To help visualize the workings of an electric fence, it helps to see it another way. Such a fence works like a table lamp, ceiling light or any other electric appliance that gets plugged in and is turned on and off with a switch. Your car battery has the same thing......a (+) post and a (-) post. To turn the lights on, you flip the switch.
In such a setting, there is a hot wire and a ground wire. The same exists with an electric fence. Hot wire (+) and ground wire (-). Except in this case, the animal is the switch. If it touches the hot wire while in contact with the ground (literally the ground upon which they stand), the current flows through and they get shocked. If they are climbing on a standard wire fence that is connected to the ground, such a fence will conduct electricity and works the same as if they were standing on the ground.

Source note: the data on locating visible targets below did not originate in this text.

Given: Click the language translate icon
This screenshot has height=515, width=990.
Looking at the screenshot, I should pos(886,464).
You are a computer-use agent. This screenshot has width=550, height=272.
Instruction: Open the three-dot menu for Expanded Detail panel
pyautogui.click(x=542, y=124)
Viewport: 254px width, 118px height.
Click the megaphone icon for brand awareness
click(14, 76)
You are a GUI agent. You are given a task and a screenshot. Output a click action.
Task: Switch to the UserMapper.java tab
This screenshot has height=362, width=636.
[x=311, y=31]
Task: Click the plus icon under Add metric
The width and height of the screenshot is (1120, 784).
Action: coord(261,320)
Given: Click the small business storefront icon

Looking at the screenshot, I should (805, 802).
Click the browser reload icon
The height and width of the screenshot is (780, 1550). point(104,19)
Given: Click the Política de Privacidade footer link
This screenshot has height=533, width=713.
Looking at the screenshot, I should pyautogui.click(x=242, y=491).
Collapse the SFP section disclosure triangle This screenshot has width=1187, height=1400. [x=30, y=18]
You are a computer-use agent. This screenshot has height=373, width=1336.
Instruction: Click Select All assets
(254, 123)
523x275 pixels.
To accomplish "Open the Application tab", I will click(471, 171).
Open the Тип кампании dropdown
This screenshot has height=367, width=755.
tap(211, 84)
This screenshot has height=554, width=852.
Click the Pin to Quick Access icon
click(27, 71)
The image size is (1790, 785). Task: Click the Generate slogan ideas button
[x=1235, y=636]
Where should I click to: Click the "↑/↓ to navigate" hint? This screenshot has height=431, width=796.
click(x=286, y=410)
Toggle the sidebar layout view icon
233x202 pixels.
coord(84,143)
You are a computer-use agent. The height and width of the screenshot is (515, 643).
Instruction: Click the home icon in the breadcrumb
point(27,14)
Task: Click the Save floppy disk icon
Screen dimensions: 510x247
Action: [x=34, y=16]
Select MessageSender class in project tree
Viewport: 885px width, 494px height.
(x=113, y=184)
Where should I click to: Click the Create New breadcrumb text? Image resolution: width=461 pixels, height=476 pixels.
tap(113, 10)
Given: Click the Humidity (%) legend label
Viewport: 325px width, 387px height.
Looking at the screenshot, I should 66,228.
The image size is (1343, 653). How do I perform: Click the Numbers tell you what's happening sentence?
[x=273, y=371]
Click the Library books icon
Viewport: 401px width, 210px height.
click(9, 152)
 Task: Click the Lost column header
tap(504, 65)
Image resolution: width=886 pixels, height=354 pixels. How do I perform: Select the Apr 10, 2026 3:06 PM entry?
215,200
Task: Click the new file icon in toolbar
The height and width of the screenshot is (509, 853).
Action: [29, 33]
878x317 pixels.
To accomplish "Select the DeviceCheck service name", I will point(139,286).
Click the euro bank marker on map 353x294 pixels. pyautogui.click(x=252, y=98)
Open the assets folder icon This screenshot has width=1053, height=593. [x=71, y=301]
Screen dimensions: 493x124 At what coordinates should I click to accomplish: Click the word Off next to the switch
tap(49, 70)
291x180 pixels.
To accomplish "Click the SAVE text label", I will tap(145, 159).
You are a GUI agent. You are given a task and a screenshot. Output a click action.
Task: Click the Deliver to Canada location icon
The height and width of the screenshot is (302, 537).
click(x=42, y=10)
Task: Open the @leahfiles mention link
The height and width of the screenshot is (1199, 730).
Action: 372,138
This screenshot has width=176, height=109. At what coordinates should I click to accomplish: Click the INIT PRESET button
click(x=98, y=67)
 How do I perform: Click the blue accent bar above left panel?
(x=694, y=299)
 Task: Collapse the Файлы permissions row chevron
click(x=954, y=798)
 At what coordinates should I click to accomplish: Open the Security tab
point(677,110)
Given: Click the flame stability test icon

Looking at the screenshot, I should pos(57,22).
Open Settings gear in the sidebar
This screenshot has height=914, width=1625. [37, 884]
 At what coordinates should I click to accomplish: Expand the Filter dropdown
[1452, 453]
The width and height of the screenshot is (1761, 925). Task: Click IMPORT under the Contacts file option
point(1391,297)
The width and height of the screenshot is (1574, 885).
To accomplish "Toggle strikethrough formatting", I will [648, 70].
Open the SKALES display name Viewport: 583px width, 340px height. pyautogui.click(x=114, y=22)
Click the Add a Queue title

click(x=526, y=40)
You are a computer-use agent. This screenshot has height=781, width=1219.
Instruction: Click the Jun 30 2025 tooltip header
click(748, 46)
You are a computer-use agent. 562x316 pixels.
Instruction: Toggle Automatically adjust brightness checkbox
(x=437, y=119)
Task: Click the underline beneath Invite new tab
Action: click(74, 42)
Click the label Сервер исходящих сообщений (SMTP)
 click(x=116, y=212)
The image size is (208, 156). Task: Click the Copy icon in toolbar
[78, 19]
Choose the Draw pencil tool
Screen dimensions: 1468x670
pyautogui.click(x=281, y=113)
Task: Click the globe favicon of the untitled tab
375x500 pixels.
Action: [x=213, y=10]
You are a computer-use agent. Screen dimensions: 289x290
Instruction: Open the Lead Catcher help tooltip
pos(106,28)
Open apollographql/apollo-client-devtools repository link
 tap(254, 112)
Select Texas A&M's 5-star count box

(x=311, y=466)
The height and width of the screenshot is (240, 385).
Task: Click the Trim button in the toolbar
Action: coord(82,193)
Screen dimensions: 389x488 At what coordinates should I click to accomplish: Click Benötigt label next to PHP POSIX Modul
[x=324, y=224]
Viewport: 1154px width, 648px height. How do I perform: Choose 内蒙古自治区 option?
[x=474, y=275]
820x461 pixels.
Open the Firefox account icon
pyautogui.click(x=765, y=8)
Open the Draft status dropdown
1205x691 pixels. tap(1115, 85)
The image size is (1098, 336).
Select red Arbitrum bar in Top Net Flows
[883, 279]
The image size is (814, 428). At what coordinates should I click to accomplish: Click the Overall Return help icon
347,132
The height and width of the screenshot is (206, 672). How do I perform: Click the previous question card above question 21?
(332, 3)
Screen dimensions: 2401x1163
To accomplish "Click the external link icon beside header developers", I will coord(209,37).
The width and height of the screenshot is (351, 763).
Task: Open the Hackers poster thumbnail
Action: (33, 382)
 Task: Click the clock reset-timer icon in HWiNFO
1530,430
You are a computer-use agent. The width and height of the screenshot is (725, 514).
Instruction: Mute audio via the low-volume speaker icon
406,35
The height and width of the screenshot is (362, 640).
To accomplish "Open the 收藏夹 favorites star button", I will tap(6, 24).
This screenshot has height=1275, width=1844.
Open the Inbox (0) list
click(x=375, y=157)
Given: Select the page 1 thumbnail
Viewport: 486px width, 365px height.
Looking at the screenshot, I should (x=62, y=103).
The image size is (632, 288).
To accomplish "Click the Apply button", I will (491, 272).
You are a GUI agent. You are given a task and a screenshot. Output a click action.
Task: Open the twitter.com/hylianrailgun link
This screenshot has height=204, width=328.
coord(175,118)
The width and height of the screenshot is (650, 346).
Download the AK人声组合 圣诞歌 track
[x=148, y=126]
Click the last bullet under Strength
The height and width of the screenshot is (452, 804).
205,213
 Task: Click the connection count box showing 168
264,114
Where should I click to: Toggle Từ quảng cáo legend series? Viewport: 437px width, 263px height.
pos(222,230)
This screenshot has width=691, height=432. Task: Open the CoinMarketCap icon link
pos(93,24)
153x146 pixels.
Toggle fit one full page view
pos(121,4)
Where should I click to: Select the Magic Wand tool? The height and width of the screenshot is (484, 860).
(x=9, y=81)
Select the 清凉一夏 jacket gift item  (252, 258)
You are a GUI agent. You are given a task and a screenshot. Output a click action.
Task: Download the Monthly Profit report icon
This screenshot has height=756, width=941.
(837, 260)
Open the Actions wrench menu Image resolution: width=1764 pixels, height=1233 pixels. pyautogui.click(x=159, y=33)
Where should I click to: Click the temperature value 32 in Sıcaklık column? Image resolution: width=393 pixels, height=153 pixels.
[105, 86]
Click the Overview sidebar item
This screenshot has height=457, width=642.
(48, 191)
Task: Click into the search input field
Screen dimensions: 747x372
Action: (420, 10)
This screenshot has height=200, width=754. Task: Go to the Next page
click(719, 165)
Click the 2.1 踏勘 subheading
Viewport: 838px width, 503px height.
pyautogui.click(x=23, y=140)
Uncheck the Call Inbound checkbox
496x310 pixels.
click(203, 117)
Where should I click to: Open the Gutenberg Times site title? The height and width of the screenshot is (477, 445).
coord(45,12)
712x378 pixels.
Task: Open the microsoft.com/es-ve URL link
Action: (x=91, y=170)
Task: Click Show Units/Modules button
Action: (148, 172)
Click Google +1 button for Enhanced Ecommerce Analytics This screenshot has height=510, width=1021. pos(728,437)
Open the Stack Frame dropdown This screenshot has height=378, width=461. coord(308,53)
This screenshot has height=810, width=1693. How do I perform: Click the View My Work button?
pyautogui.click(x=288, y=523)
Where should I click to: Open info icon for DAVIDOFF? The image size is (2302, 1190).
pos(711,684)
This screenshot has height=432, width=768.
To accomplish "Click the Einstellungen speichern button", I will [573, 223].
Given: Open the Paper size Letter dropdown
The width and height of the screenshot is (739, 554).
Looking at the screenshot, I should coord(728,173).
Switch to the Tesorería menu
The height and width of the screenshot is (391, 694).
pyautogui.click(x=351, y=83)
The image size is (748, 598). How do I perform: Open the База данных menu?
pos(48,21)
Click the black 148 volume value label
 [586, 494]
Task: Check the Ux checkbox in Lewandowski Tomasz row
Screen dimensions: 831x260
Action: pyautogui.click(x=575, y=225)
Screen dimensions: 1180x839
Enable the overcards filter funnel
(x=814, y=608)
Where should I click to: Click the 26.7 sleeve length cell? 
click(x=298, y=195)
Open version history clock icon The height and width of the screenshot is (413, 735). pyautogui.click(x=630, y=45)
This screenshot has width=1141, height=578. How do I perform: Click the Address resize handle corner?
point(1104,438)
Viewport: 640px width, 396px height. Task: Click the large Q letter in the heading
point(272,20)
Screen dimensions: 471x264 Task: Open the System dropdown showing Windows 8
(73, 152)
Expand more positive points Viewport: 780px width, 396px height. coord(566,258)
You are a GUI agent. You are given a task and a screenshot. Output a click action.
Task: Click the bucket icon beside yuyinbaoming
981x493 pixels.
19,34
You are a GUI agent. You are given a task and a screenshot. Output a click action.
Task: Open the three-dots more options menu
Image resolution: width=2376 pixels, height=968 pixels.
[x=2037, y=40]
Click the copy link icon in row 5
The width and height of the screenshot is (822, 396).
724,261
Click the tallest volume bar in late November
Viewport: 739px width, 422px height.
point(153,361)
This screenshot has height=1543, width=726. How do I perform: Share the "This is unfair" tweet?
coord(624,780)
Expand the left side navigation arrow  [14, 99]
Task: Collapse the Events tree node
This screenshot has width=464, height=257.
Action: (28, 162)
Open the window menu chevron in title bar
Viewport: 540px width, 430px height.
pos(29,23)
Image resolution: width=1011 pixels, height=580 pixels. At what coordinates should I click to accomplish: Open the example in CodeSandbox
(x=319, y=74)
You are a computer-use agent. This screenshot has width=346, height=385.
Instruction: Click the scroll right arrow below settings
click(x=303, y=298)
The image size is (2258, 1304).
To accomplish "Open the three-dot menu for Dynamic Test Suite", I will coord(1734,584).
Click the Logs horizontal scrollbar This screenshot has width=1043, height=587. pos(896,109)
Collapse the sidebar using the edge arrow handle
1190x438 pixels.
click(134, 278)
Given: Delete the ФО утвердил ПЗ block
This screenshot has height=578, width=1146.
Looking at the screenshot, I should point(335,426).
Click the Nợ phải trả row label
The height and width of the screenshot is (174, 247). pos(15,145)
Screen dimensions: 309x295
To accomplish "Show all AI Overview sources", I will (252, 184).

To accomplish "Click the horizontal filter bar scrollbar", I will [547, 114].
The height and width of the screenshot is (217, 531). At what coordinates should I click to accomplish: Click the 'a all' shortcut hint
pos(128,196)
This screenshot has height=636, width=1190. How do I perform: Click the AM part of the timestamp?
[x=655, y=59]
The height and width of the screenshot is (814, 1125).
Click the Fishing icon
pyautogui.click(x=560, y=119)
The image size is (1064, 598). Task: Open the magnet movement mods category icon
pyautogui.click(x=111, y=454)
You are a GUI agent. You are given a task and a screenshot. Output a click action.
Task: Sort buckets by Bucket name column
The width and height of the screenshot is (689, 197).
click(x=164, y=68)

If the woven wire or other fence is nailed to wooden posts.....those do not conduct the juice all that well, so the shock would be reduced or eliminated. But if it is mounted on steel posts driven into the ground, it works well.
So if the woven wire is tied back to the ground, you can run hot wires alongside it and if the animal is climbing the woven wire, then touches the hot wire, they get zapped.
So goal is to run the hot wires very close to the woven wire, and as many strands as needed to make sure that any effort on their part to go up and over will always mean they touch a hot wire and get it.